*SOURCE DATA:*
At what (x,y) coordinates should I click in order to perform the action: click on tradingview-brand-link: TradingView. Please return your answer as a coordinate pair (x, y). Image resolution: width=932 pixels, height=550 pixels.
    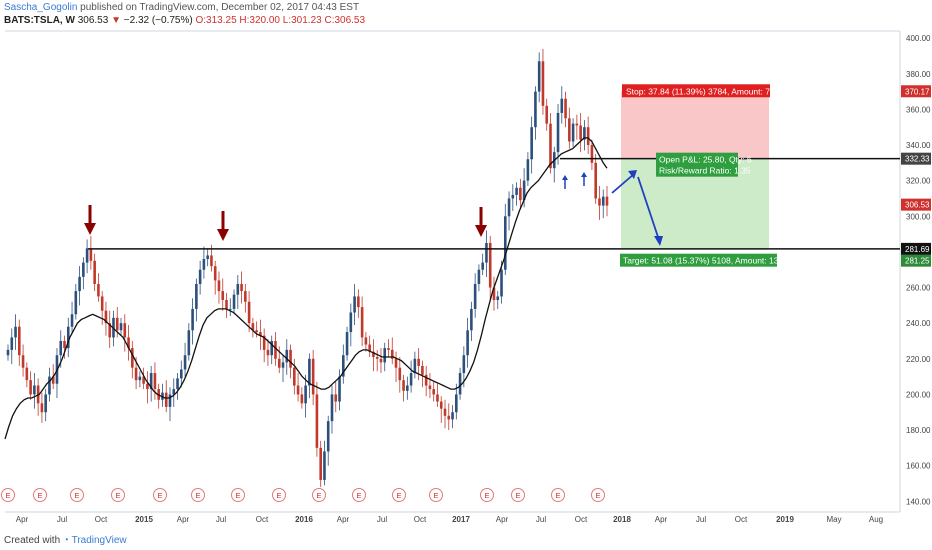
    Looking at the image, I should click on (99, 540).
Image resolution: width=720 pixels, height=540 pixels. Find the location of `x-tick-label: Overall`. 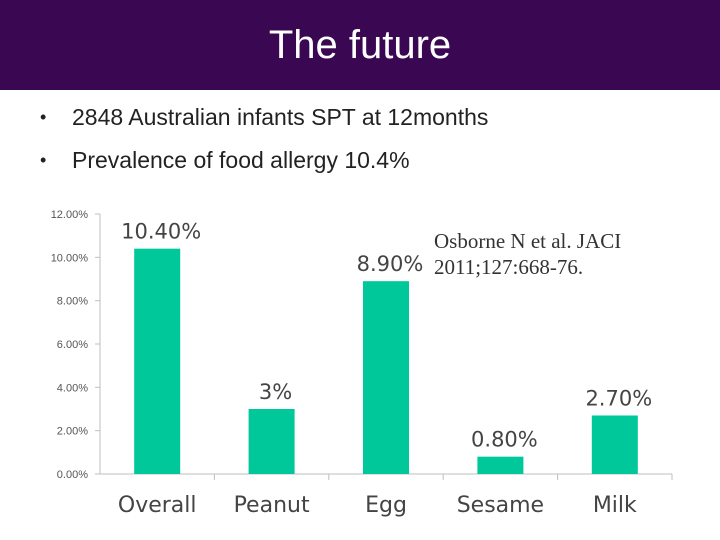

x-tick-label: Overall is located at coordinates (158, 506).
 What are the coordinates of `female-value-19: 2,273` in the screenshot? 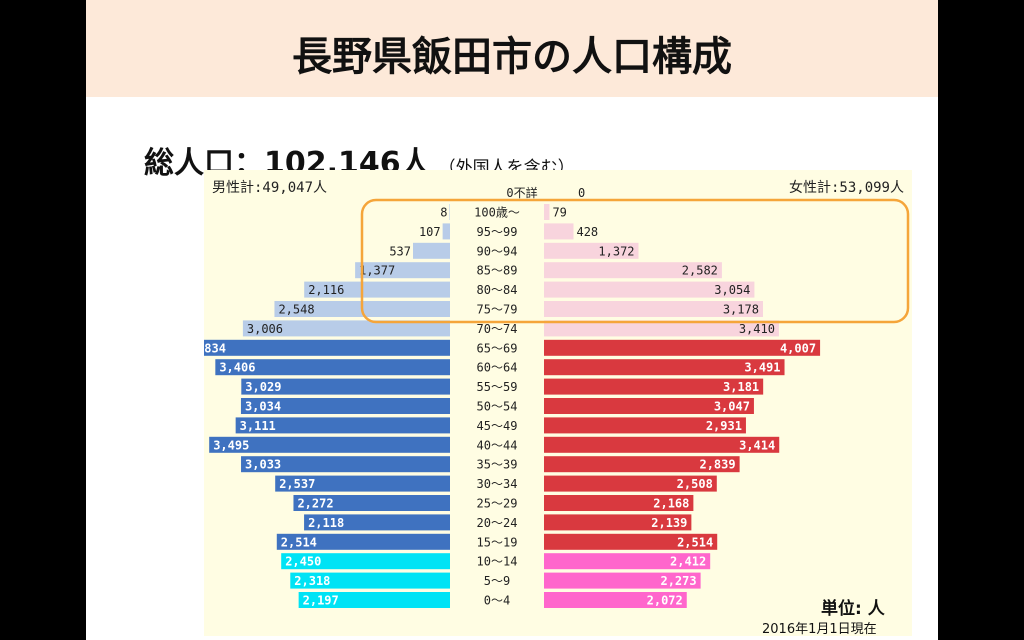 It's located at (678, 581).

*AIM OF THE EXERCISE:* Report every line above that contains the word "should", copying each one in full.

*ANSWER SPACE:*
At what (x,y) coordinates should I click in order to perform the action: click on tradingview-brand-link: TradingView. Please return your answer as a coordinate pair (x, y). Image resolution: width=932 pixels, height=550 pixels.
    Looking at the image, I should click on (99, 540).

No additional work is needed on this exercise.